Chicken Tikka Masala
Ingredients for the chicken marinade
- 28 oz (800g) boneless and skinless chicken thighs cut into bite-sized pieces
- 1 cup plain yogurt
- 1 1/2 tablespoons minced garlic
- 1 tablespoon ginger
- 2 teaspoons garam masala
- 1 teaspoon turmeric
- 1 teaspoon ground cumin
- 1 teaspoon Kashmiri chilli powder (or 1/2 teaspoon red chilli powder)
- 1 teaspoon salt
Ingredients for the sauce
- 2 tablespoons vegetable/canola oil
- 2 tablespoons butter
- 1 large onion finely diced
- 1 1/2 tablespoons garlic finely grated
- 1 tablespoon ginger finely grated
- 1 1/2 teaspoons garam masala
- 1 1/2 teaspoons ground cumin
- 1 teaspoon turmeric powder
- 1 teaspoon ground coriander
- 14 oz (400g) tomato puree or crushed tomatoes
- 1 teaspoon Kashmiri chili powder (optional for color and flavor)

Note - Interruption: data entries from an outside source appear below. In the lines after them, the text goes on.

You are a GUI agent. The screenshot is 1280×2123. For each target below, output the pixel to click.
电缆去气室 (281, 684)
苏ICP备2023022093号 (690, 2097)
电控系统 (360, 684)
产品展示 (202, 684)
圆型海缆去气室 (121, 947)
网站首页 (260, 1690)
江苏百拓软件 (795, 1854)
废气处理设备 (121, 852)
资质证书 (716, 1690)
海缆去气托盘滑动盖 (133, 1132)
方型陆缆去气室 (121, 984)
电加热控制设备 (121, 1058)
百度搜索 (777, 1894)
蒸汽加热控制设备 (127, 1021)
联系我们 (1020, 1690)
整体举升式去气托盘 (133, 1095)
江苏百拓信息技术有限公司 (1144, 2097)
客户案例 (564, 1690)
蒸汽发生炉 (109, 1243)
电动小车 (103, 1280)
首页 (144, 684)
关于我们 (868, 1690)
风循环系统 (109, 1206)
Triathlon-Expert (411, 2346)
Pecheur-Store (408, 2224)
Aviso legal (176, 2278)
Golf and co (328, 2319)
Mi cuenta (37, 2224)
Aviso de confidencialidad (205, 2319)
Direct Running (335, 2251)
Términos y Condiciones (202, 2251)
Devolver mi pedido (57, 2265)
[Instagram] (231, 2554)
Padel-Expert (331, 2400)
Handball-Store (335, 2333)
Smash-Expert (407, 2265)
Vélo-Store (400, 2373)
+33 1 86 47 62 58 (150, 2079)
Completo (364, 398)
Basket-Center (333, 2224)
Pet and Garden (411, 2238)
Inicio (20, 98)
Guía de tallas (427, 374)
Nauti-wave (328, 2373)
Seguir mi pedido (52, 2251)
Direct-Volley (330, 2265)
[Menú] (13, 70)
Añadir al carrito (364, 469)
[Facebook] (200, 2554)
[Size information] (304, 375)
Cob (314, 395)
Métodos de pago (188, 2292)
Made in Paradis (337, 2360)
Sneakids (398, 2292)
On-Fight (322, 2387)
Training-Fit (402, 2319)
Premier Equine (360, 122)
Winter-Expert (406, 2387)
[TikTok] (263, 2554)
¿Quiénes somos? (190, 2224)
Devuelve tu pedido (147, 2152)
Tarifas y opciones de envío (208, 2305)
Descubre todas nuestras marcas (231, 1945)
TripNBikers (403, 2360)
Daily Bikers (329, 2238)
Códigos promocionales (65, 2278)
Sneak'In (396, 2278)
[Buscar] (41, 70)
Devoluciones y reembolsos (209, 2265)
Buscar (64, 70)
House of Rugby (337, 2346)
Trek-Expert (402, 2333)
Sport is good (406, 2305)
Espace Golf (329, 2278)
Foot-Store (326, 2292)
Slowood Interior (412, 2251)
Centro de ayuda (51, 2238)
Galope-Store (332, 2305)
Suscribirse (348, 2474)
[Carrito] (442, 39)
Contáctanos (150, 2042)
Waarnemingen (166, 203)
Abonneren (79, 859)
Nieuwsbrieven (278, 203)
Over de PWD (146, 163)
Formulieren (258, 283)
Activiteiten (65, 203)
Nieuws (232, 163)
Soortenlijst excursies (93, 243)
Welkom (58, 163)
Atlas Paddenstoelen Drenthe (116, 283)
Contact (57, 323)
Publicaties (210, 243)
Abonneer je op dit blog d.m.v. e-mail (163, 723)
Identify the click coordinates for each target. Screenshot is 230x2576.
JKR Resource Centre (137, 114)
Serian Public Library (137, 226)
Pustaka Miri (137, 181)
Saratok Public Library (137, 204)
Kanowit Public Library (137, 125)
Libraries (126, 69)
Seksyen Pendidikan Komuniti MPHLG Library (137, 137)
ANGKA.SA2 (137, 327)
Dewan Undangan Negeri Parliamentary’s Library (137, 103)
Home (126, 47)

- 1 teaspoon ground red chili powder (adjust to your preference)
- 1 teaspoon salt
- 1 1/4 cups heavy cream (use evaporated milk for lower calories)
- 1 teaspoon brown sugar
- 1/4 cup water
- 4 tablespoons fresh cilantro or coriander for garnish
- In a bowl, combine chicken with all of the ingredients for the chicken marinade; let marinate for an hour or overnight if time allows.
- Heat oil in a large skillet or pot over medium-high heat. When sizzling, add chicken pieces in batches but making sure not to crowd the pan. Fry until browned for 3 minutes on each side. Set aside and keep warm. (You will finish cooking the chicken in the sauce.)
- Melt the butter in the same pan. Fry the onions until soft (about 3 minutes) while scraping up any browned bits stuck to the bottom of the pan.
- Add garlic and ginger and saute for 1 minute until fragrant, then add garam masala, cumin, turmeric and coriander. Fry for about 20 seconds until fragrant, while stirring occasionally.
- Pour in the crushed tomatoes, chili powder and salt. Let simmer for about 10-15 minutes, stirring occasionally until sauce thickens and becomes a deep brownish/reddish color.
- Stir the cream and sugar through the sauce. Add the chicken and its juices back into the pan and cook for an additional 8-10 minutes until chicken is cooked through and the sauce is thick and bubbling. Pour in the water to thin out the sauce if needed.
- Garnish with cilantro and serve with hot basmati rice.